About a million protesters gathered in the streets of Santiago, Chile, to protest the rising economic inequality in the country. Chilean President Sebastian Pinera won a significant victory in 2017, but he has presided over an economy which has failed to bring economic benefits to to lower and middle classes. His policies have been described as neo-liberal, and Jacobin fleshes out the meaning of that word in Chile’s case:
“Despite its reputation as a relatively wealthy Latin American country, Chilean society is deeply divided between the rich and poor. Income inequality is worse in Chile than in any other OECD nation. Meanwhile, public services ranging from the pension system to water remain privatized — as much a legacy of the Pinochet years as the 1980 constitution and the state of emergency.
“’Economically, Chile continues to do the same thing it’s been doing for twenty years, namely following an extractivist model, which relies heavily on copper but also has to do with forestry, fisheries, etc.,’ explains Emilia Ríos Saavedra, a Revolución Democrática (a member party of Frente Amplio) militant and city councilor in Ñuñoa, a suburb of Santiago. ‘This creates a tension and a feeling of helplessness where the political system cannot respond.
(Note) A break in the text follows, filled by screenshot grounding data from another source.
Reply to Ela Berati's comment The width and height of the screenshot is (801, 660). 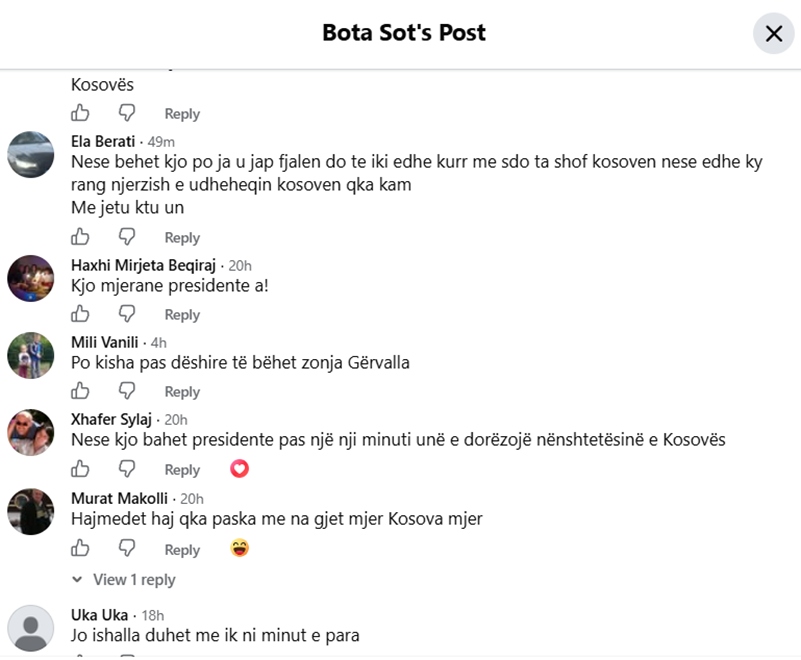click(182, 238)
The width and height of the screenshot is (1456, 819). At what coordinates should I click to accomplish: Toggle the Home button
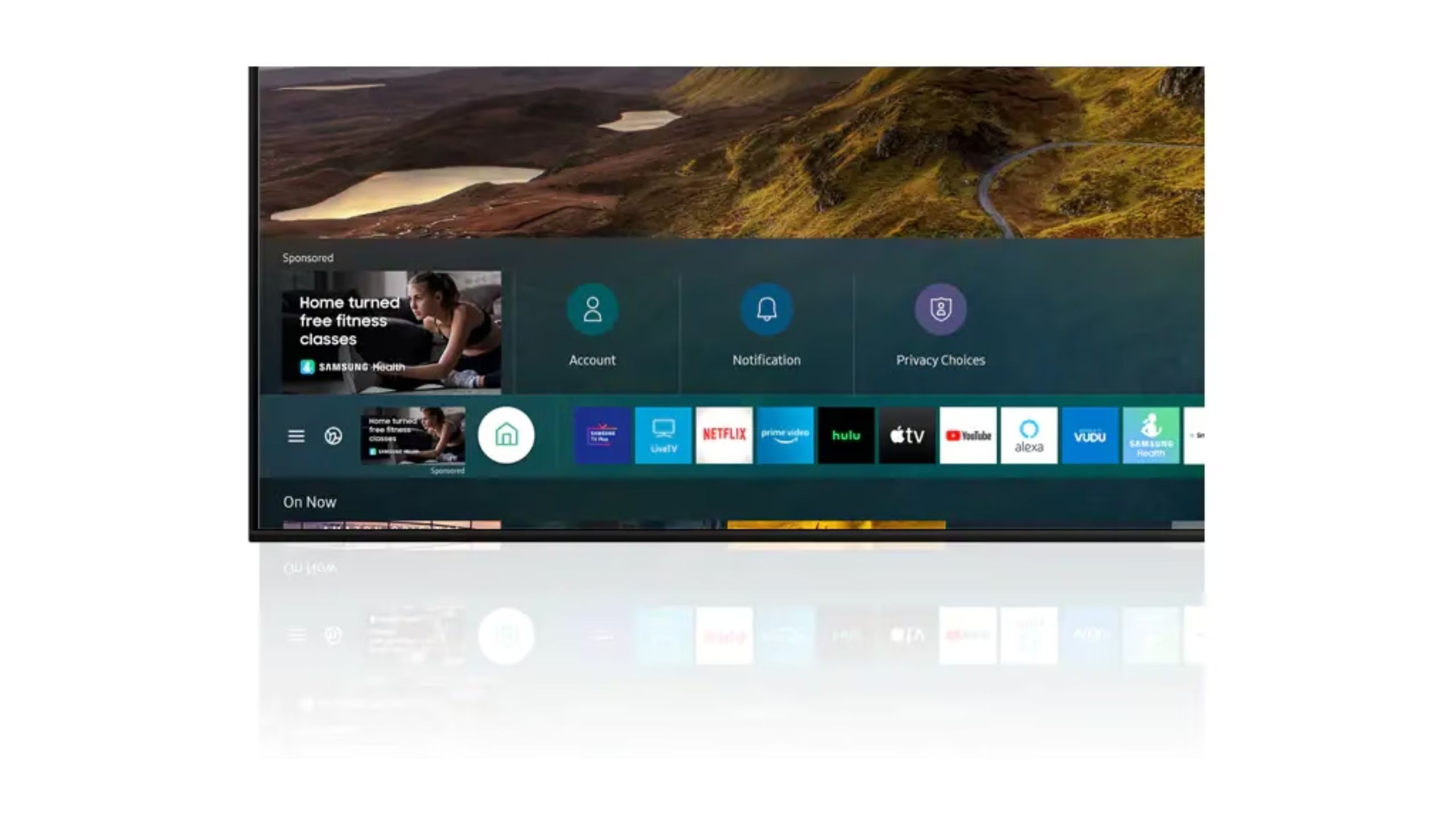pyautogui.click(x=505, y=435)
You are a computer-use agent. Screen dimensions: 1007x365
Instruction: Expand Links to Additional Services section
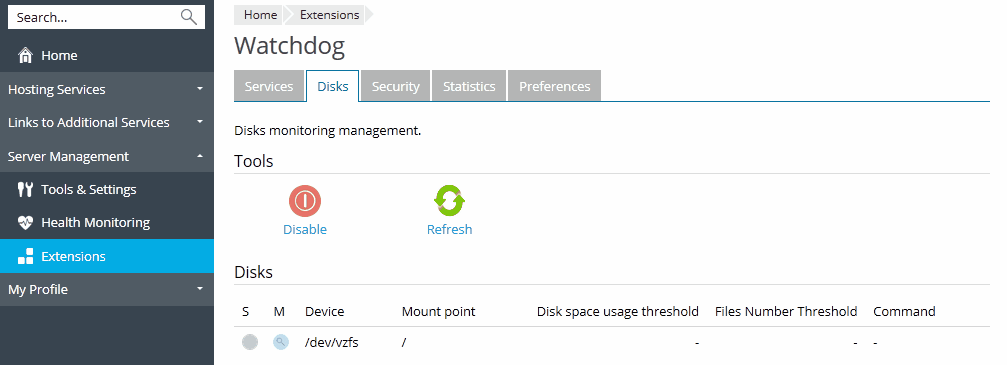[107, 122]
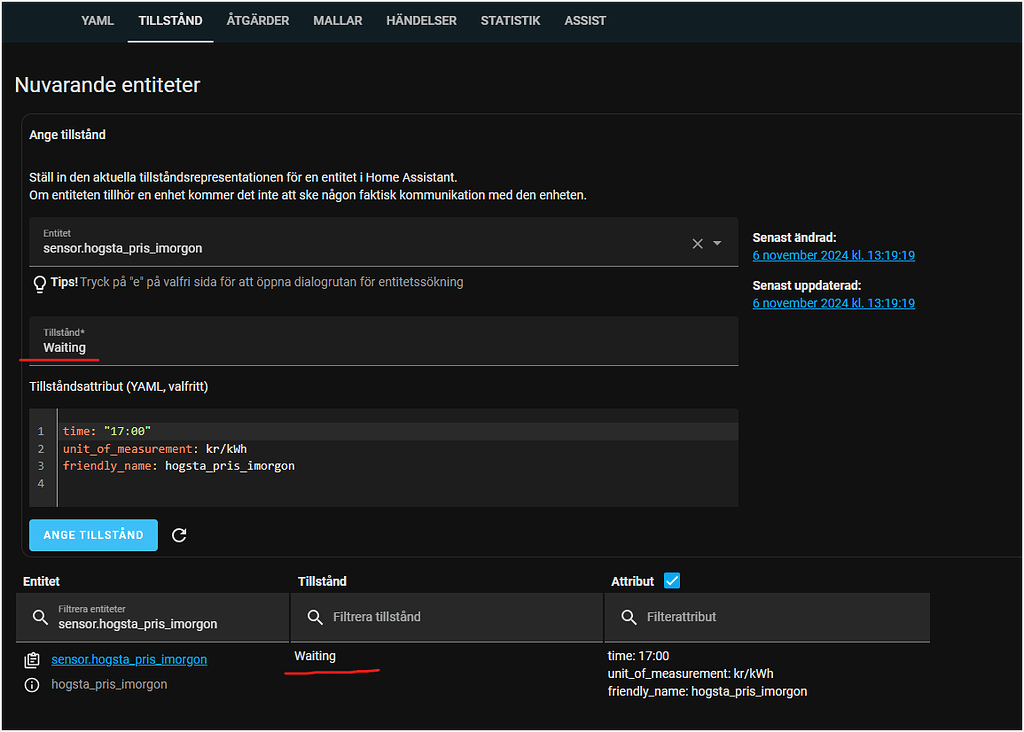The height and width of the screenshot is (732, 1024).
Task: Click the refresh icon beside Ange Tillstånd
Action: pos(179,535)
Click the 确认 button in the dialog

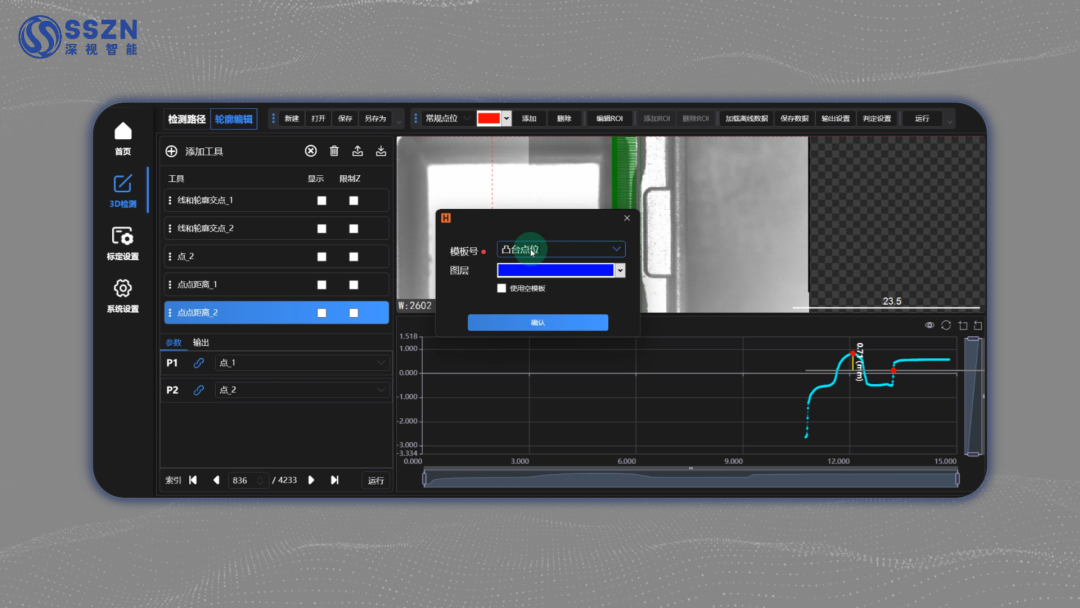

There is no capacity on the one hand, and on the other hand, the political and economic elites, above all, are not capable of thinking about the larger needs of the country.’”
The protests have been largely peaceful but there are reports of police brutality and injuries to the protesters. The government has responded with a curfew and plans to roll back a planned increase in metro fares. But it seems as if the issues are deeper and more intractable.
There have been a very large number of protests in the world recently: Peru, Ecuador, Chile, Venezuela, Lebanon, Iraq, Hong Kong, Catalonia, Egypt, Bolivia, and the Extinction Rebellion protests in London, Paris, and the US. The question that has surfaced is the extent to which there is a common thread to the protests. There are three themes that seem to be common: economic inequality, corruption, and climate change.
Fareed Zakaria has an opinion on the protests.
“At first glance, the politics of each of these movements seems quite distinct. But they are all occurring against a worrisome backdrop: a collapse of economic growth. Over the past year, the International Monetary Fund has sharply cut its estimate for 2019, warning that ‘the global economy is in a synchronized slowdown,’ growing at ‘its slowest pace since the global financial crisis.’
“When growth collapses, anxieties rise, especially among the middle class who feel squeezed, get enraged by corruption and inequality, and have the capacity to voice their anger. Consider Chile, where a subway fare hike has led to the worst street violence in decades. The unrest is happening, however, in an atmosphere of diminished expectations. Not long ago, Chile was the star economy of Latin America, growing at 6 percent in the 1990s and 4 percent in the 2000s. Over the past five years, growth has averaged 2 percent . The IMF cut its estimate for Latin America as a whole from 2 percent to 0.2 percent in the past year.”
We shall see if the protests stimulate cross-border alliances among the protesters. The Arab Spring offers a possible analog.